WORK ITEM:
Every record below should be retyped exactly, and no picture should appear in the copy.

Stored records:
● ● ● ●
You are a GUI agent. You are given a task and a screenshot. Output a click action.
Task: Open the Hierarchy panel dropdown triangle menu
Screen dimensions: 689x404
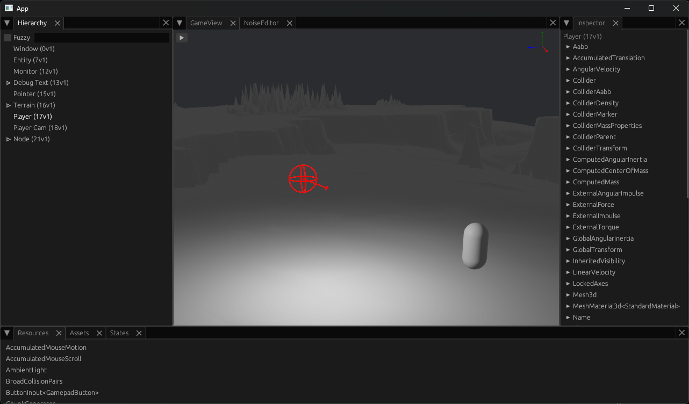[7, 23]
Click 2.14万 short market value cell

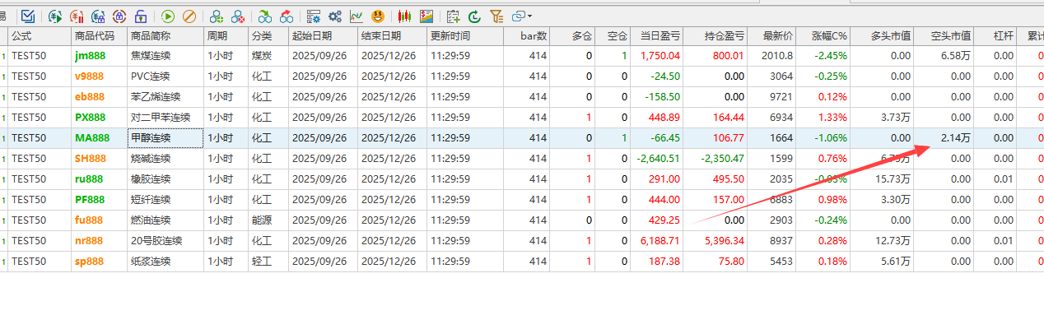pos(954,138)
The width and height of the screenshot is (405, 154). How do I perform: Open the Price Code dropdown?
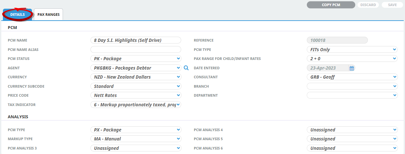[x=136, y=95]
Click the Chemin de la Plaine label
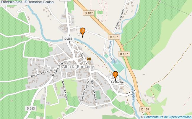 coord(120,19)
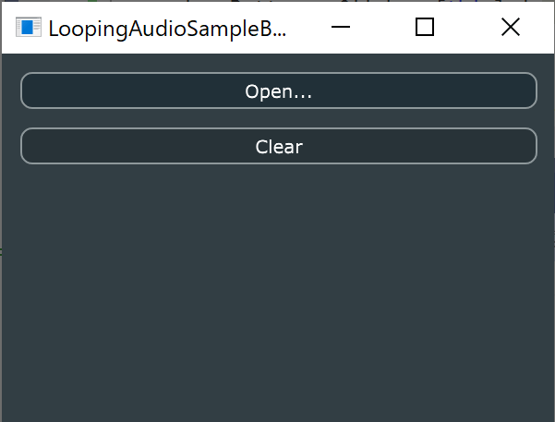Click the blue app icon beside title
This screenshot has width=555, height=422.
click(29, 28)
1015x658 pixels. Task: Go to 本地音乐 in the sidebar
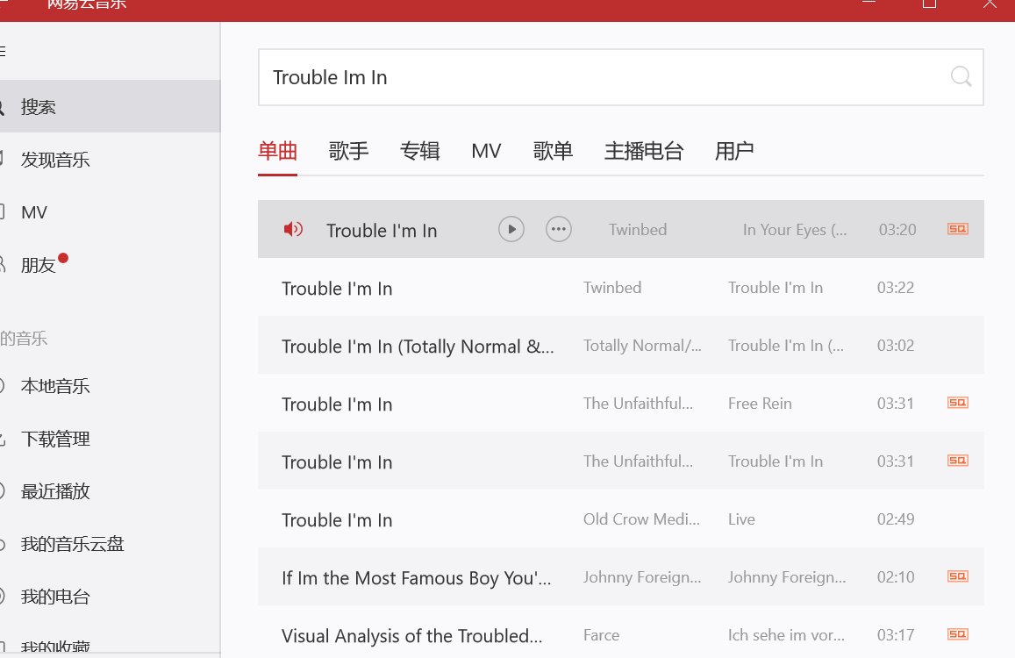click(x=55, y=386)
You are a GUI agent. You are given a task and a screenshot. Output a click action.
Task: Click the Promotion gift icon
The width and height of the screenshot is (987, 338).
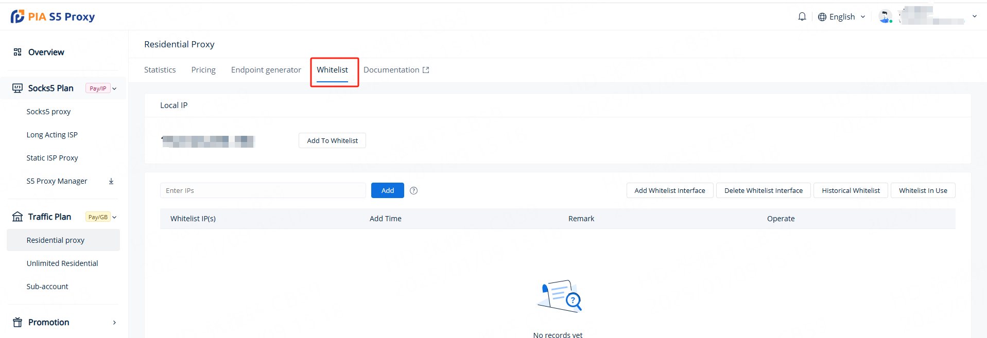[18, 322]
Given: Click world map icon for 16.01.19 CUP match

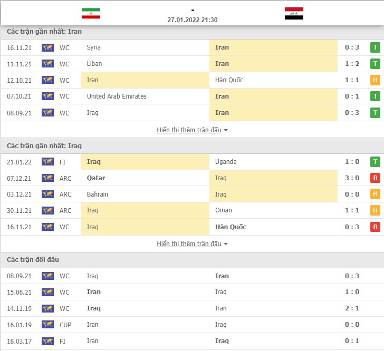Looking at the screenshot, I should pyautogui.click(x=47, y=325).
● ● ● ●
ANSWER:
You are a GUI agent. You are given a task and a screenshot. Output a click action.
Task: Open the Hierarchy panel dropdown triangle menu
Screen dimensions: 689x404
[7, 23]
Click 2.14万 short market value cell

pos(954,138)
The width and height of the screenshot is (405, 154). How do I perform: Open the Price Code dropdown?
[x=136, y=95]
Click the Chemin de la Plaine label
 coord(120,19)
Click the blue app icon beside title
This screenshot has width=555, height=422.
click(29, 28)
1015x658 pixels. Task: Go to 本地音乐 in the sidebar
click(x=55, y=386)
You are a GUI agent. You are given a task and a screenshot. Output a click action.
Task: Click the Promotion gift icon
The width and height of the screenshot is (987, 338).
[18, 322]
Given: Click world map icon for 16.01.19 CUP match

Looking at the screenshot, I should pyautogui.click(x=47, y=325).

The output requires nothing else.